#### Problem statement:
Nothing in the records should be changed in the copy, though the pictures must be left out.

[Provided data]

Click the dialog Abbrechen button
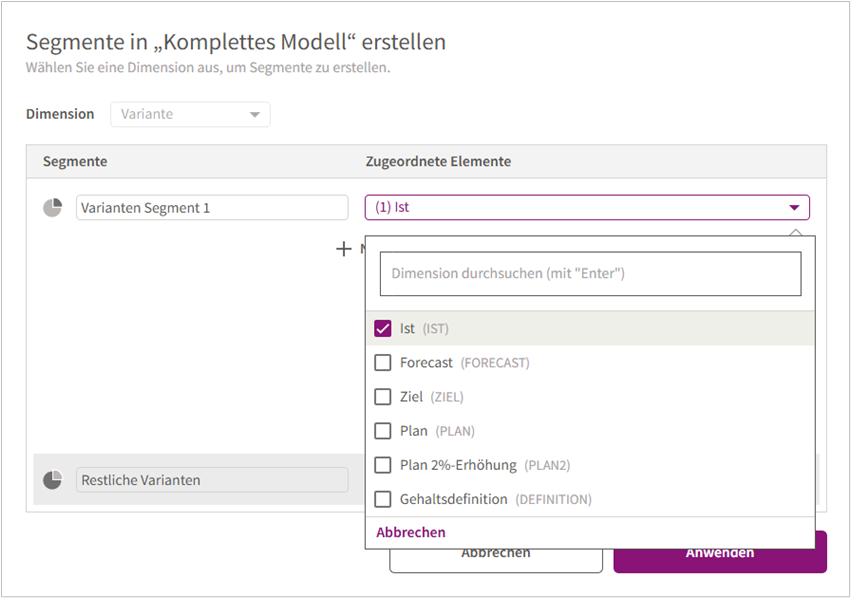The image size is (851, 598). point(496,559)
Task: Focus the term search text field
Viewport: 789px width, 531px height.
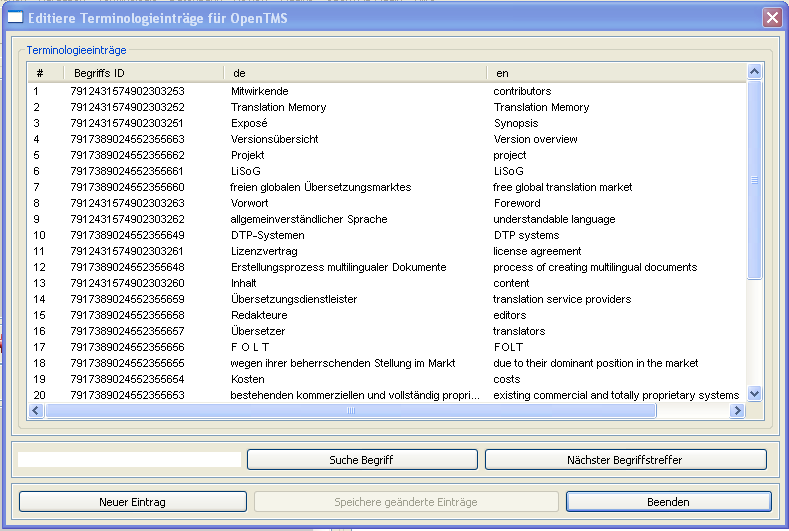Action: 130,460
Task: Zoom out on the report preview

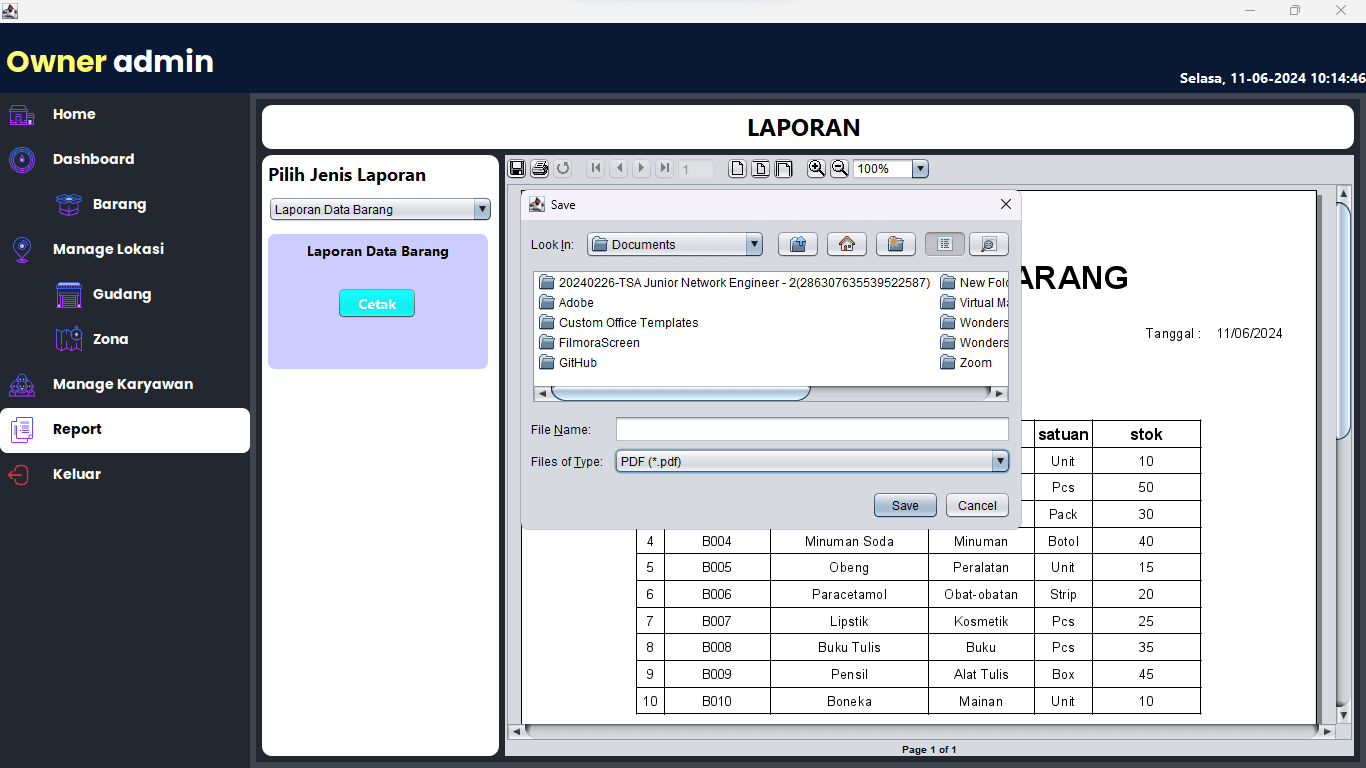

[/Provided data]

#### Response:
Click the dialog Abbrechen button
The image size is (851, 598). point(496,559)
Task: Focus the term search text field
Viewport: 789px width, 531px height.
Action: 130,460
Task: Zoom out on the report preview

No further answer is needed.